Пролезая между ногами людей, носился с лаем какой-то пес, которого Подлинный представил как Филимона, последнего сынка отрядной собаки Куклы. Эта Кукла, помесь лайки и полярного волка, была родоначальницей знаменитой морской семьи, чьи отпрыски плавали на многих ледоколах. Со временем, когда Кукла стала терять свое волчье достоинство, путаясь без разбора со всякими шавками и барбосами, слава ее померкла. Однако Филимон, хоть и обнаруживал некачественную примесь, больше походил на мать. С виду неповоротливый, с маленькими, как у лайки, глазками он был ростом в среднего пса. Когда же Суденко взял его за загривок, то почувствовал под пологом шубы хилое тельце. Филимон был щенок, месяца три.
Толкнув дубовую дверь внутри стальной, защелкивавшейся, как футляр, оправы, Суденко увидел Аннушку, разливавшую в салоне кофе.
– Анна!
– Ой, Жорка...
Аннушка заторопилась к нему, переваливаясь, как утка, и расцеловала в обе щеки. Она была небольшая, с расплывшейся фигурой. Суденко слышал, что Анна уезжала домой, не то в отпуск, не то насовсем. Она была родом из вологодской деревни. Видно, что-то у нее не получилось там, если вернулась так скоро.
– Как живешь?
– Тяжело на свете пионеру Пете...
– Чего так?
Ей не хотелось говорить о себе. Тогда Суденко спросил о первом, что пришло в голову:
– Спасли турка?
– Какого турка?
– Ну, этого...
– Он знал, что они буксировали в Малую Азию спасенный пароход.
– А, этот...
– проговорила она рассеянно.
– Я его и не видела, Жора. Знала, что кого-то ведем, да некогда было посмотреть.
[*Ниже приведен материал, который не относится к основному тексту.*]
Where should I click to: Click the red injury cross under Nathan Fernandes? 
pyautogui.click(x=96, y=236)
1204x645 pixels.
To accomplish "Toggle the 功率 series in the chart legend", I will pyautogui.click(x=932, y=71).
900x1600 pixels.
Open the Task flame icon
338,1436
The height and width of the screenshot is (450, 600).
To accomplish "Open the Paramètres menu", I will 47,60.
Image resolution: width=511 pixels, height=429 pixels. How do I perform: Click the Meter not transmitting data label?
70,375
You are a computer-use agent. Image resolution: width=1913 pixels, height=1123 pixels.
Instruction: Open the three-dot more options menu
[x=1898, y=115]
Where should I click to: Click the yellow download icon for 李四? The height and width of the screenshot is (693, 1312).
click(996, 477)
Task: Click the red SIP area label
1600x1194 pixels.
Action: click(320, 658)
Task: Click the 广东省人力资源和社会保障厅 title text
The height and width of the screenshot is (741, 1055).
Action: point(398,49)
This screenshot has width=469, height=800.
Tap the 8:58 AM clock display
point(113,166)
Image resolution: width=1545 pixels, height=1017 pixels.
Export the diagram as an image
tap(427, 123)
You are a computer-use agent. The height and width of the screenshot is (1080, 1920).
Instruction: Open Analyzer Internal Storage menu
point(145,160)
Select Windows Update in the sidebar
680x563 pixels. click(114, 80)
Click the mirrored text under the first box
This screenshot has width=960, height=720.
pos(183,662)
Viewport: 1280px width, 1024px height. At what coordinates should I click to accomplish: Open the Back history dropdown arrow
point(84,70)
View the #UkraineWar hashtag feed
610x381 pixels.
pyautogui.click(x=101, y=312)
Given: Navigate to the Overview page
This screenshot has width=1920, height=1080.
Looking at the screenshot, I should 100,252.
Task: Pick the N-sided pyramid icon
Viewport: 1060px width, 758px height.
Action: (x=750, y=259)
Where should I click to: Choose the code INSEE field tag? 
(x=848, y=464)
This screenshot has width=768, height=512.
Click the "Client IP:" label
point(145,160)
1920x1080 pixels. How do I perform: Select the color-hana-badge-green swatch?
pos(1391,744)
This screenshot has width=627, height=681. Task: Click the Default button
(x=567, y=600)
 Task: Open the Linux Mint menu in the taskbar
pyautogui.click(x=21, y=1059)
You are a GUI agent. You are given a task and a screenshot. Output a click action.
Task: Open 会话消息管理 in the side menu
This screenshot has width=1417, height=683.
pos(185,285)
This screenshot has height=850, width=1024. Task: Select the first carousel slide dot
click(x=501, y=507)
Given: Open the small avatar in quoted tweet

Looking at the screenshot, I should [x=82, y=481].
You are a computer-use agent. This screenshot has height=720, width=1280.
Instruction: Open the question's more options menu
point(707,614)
Суденко услышал голос капитана Милых, который спускался в салон, и подошел поздороваться с ним. Милых, остановившись на трапе, подавал для пожатия свою пухлую белую руку. Это был старик с круглым лицом без морщин, сейчас в халате, в комнатных туфлях. В салоне для него стояло специальное кресло с подушечкой, и дневальные чуть ли не дули ему на кофе, чтоб он не обжегся. Вообще он был неплохой, только занудлив и по-стариковски капризен.